Kerchunk Logo

Kerchunk Basics

Overview

This notebook is intended as an introduction to using Kerchunk. In this tutorial we will:

  • Scan a single NetCDF4/HDF5 file to create a Kerchunk virtual dataset

  • Learn how to use the output using Xarray and fsspec.

While this notebook only examines using Kerchunk on a single NetCDF file, Kerchunk can be used to create virtual Zarr datasets from collections of many input files. In the following notebook, we will demonstrate this.

Prerequisites

Concepts

Importance

Notes

Introduction to Xarray

Helpful

Basic features

  • Time to learn: 60 minutes


Imports

Here we will import a few Python libraries to help with our data processing.

  • fsspec will be used to read remote and local filesystems.

  • kerchunk.hdf will be used to read a NetCDF file and create a Kerchunk reference set.

  • ujson for writing the Kerchunk output to the .json file format.

  • Xarray for examining out output dataset

import fsspec
import kerchunk.hdf
import ujson
import xarray as xr

Define kwargs for fsspec

In the dictionary definition in the next cell, we are passing options to fsspec.open. Any additional kwargs passed in this dictionary through fsspec.open will pass as kwargs to the file system, in our case s3. The API docs for the s3fs filesystem spec can be found here.
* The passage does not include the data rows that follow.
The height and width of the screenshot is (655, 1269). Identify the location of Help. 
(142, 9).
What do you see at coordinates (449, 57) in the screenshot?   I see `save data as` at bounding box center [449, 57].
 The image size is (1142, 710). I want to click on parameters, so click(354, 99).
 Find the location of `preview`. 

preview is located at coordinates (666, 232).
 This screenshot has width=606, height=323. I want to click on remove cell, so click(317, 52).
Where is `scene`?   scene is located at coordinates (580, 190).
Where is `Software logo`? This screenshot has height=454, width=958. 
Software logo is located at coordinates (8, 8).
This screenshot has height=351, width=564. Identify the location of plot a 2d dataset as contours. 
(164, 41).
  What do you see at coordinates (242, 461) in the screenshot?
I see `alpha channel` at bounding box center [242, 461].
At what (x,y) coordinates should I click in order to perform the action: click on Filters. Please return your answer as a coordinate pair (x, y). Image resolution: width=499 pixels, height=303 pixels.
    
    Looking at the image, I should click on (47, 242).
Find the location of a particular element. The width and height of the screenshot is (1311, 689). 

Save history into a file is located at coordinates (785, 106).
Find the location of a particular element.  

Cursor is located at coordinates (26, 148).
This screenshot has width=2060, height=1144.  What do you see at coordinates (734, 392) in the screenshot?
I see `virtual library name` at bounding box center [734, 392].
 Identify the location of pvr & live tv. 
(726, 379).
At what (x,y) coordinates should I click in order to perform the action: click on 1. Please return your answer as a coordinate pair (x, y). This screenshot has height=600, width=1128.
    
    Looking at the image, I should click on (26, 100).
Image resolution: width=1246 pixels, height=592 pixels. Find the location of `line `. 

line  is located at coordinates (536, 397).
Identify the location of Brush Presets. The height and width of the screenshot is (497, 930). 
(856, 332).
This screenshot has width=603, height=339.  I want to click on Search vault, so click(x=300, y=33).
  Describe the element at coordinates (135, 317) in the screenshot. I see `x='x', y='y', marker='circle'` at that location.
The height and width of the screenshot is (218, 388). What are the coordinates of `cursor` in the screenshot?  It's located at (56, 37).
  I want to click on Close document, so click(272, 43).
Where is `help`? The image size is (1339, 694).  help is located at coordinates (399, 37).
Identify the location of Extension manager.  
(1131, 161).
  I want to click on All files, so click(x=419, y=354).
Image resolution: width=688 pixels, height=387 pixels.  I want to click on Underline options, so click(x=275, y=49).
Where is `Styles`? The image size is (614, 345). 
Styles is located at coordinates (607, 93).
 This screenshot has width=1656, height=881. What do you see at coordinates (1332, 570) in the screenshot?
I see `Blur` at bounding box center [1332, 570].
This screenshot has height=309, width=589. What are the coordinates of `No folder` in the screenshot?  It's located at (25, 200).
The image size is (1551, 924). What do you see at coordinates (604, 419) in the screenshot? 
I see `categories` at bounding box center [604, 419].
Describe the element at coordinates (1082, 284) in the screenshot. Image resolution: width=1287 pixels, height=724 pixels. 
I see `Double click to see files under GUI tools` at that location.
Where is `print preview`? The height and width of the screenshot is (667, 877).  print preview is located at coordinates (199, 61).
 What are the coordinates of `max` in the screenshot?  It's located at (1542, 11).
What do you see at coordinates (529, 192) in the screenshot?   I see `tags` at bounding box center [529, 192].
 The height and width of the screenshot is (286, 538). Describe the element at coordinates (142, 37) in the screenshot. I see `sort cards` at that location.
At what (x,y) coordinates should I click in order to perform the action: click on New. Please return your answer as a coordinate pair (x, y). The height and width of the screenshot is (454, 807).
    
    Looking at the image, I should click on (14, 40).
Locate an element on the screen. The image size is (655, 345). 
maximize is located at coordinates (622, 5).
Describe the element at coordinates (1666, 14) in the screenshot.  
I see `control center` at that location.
In this example we are passing a few kwargs. In short they are:

  • anon=True: This is a s3fs kwarg that specifies you are not passing any connection credentials and are connecting to a public bucket.

  • default_fill_cache=False: s3fs kwarg that avoids caching in between chunks of files. This may lower memory usage when reading large files.

  • default_cache_type="first": fsspec kwarg that specifies the caching strategy used by fsspec. In this case, first caches the first block of a file only.

Don’t worry too much about the details here; the cache options are those that have typically proven efficient for HDF5 files.

so = dict(anon=True, default_fill_cache=False, default_cache_type="first")

Parse a single NetCDF file with kerchunk

Below we will access a NetCDF file stored on the AWS cloud. This dataset is a single time slice of a climate downscaled product for Alaska.

The steps in the cell below are as follows:

  1. Define the url that points to the NetCDF file we want to process

  2. Use fsspec.open along with the dictionary of arguments we created (so) to open the URL pointing to the NetCDF file.

  3. Use kerchunk.hdf.SingleHdf5ToZarr method to read through the NetCDF file and extract the byte ranges, compression information and metadata.

  4. Use Kerchunk's .translate method on the output from the kerchunk.hdf.SingleHdf5ToZarr to translate content of the NetCDF file into the Zarr format.

  5. Create a .json file named single_file_kerchunk.json and write the dataset information to disk.

# Input URL to dataset. Note this is a netcdf file stored on s3 (cloud dataset).
url = "s3://wrf-se-ak-ar5/ccsm/rcp85/daily/2060/WRFDS_2060-01-01.nc"

# Uses kerchunk to scan through the netcdf file to create kerchunk mapping and
# then save output as .json.
# Note: In this example, we write the kerchunk output to a .json file.
# You could also keep this information in memory and pass it to fsspec
with fsspec.open(url, **so) as inf:
    h5chunks = kerchunk.hdf.SingleHdf5ToZarr(inf, url, inline_threshold=100)
    h5chunks.translate()
    with open("single_file_kerchunk.json", "wb") as f:
        f.write(ujson.dumps(h5chunks.translate()).encode())

Load Kerchunk Reference File

In the section below we will use fsspec.filesystem along with the Kerchunk .json reference file to open the NetCDF file as if it were a Zarr dataset.

# use fsspec to create filesystem from .json reference file
fs = fsspec.filesystem(
    "reference",
    fo="single_file_kerchunk.json",
    remote_protocol="s3",
    remote_options=dict(anon=True),
    skip_instance_cache=True,
)

# load kerchunked dataset with xarray
ds = xr.open_dataset(
    fs.get_mapper(""), engine="zarr", backend_kwargs={"consolidated": False}
)

Plot Dataset

ds.TMAX.plot()
<matplotlib.collections.QuadMesh at 0x7f1e8690e260>
../../_images/ad1455c1ae4cb4a1c8a0eed2a25d5e7cb174c77036d45c0f1b5a160a6db141a6.png

Note that the original .nc file size here is 16.8MB, and the created JSON is 26.5kB. These files also tend to compress very well. As you can see, it the JSON can be written anywhere, and gives us access to the underlying data, reading only the chunks we need from remote without downloading the whole file.